Setelah Tujuh Puluh Empat tahun berpancasila, yang paling wajib disyukuri oleh bangsa Indonesia adalah kesempatan untuk terus belajar mengamalkan sila ke-tiga "Persatuan Indonesia", meskipun harus kita akui bersama bahwa sampai hari ini, kita sudah beribu kali diuji.
Dari Sila ketiga, kita diajarkan tujuh poin penting tentang bagaimana pengamalan sila ini, salah satunya adalah "Mampu menempatkan persatuan, kesatuan, serta kepentingan dan keselamatan bangsa dan negara sebagai kepentingan bersama di atas kepentingan pribadi dan golongan." (Ketetapan MPR no. I/MPR/2003).
Kata bersatu dalam sila ini merupakan kata kunci tercapainya cita-cita kesejahteraan bangsa Indonesia, bersatu artinya menjadi tunggal, meski berbeda latar belakang ekonomi, berbeda suku, bahkan berbeda kepercayaan (apalagi hanya berbeda organisasi kemasyarakatan). Dengan rasa keberterimaan ini, harapan untuk bahagia dan sejahtera untuk semua bangsa akan mudah diraih.
Namun dalam perjalanan sejarah kita, untuk bersatu ternyata tak semudah yang dibayangkan, gerakan separatis di Indonesia sudah ada bahkan sejak kita baru merdeka, sebut saja pertama) Pemberontakan PKI Madiun 1948, kedua) Pemberontakan DI/TII 1949, ketiga) Pemberontakan PRRI, keempat) Pemberontakan Permesta 1958, kelima) Organisasi Papua Merdeka tahun 1965, keenam) Gerakan Aceh Merdeka 2003, dll.

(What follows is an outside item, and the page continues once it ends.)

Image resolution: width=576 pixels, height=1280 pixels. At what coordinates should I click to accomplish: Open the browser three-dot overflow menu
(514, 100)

Bentuk ketidakbersatuan kita sebenarnya tidak hanya berupa Gerakan yang dengan jelas memakai atribut Bendera Negara baru, namun banyak pula atas nama agama. Sebut Hizbut Tahrir Indonesia (HTI) yang kekeh ingin mengubah bentuk Negara kita menjadi sistem Khalifah yang tentu saja tidak dapat diterima atas dasar nama bangsa Indonesia yang berdiri dan memperjuangkan kemerdekaan juga bersama saudara dengan Tuhan yang berbeda.
Secara pribadi saya penikmat sepak bola, terutama Liga Spanyol dan Liga Inggris. Selain memiliki jadwal pertandingannya saya juga sering mengikuti update berita terkini Real Madrid dan Manchester United. Bagi saya sepak bola bukan hanya hiburan, tapi juga memiliki nilai filosofis yang bias dijadikan pelajaran.

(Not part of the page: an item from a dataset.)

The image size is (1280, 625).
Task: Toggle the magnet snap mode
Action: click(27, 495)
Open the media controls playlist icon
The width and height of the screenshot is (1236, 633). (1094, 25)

Dalam satu tim yang berformasi sebelas orang, semua punya tugas yang berbeda-beda tapi tujuan yang sama, yaitu menang dengan sportif. Uniknya, dari sisi bisnis, dan upaya masing-masing pengelola sepak bola untuk mendapatkan dukungan dari berbagai golongan juga bisa kita jadikan pelajaran.

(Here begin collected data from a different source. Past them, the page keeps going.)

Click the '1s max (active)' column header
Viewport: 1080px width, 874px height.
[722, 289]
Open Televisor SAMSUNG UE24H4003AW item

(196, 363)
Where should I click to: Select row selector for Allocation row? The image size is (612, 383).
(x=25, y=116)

Catat, beberapa tahun lalu Real Madrid menghilangkan ikon salib yang terdapat di ujung mahkota pada logo kebanggaan mereka. Hal ini mereka lakukan untuk menghormati (mendapatkan lebih banyak supporter di Timur Tengah yang mayoritas beragama Islam) fansnya. Meskipun itu dilakukan sementara namun jelas berpengaruh dalam menjaring banyak pendukung baru.
Liga Inggris berbeda, untuk menggencarkan promosi Premier League di Indonesia pada tahun 2015-2017, jadwal siaran langsung mereka sesuaikan dengan Golden Hour Indonesia, yaitu pukul berkisar antara 18.00-22.00 WIB, meskipun para pemain di Liga Inggris harus menanggung risikonya dengan bermain pada waktu matahari tengah panas-panasnya di sana (pukul 18.00 WIB berarti pukul 11.00 di inggris).
Real Madrid mengubah (sementara) logonya atau Liga Inggris yang digelar di waktu-waktu berat bagi mereka sebenarnya telah menunjukkan pada kita bagaimana caranya mencapai tujuan bersama. Yaitu menurunkan egoisme dan mengedepankan cita-cita bersama.
Sementara sepak bola di sana menjadi bisnis yang profesional dan menjanjikan keuntungan luar biasa sekaligus tercapainya tujuan bersama, kita masih berkutat dengan kepentingan pribadi dan organisasi, yang dampaknya tidak main-main, yaitu bisa mengancam persatuan bangsa Indonesia.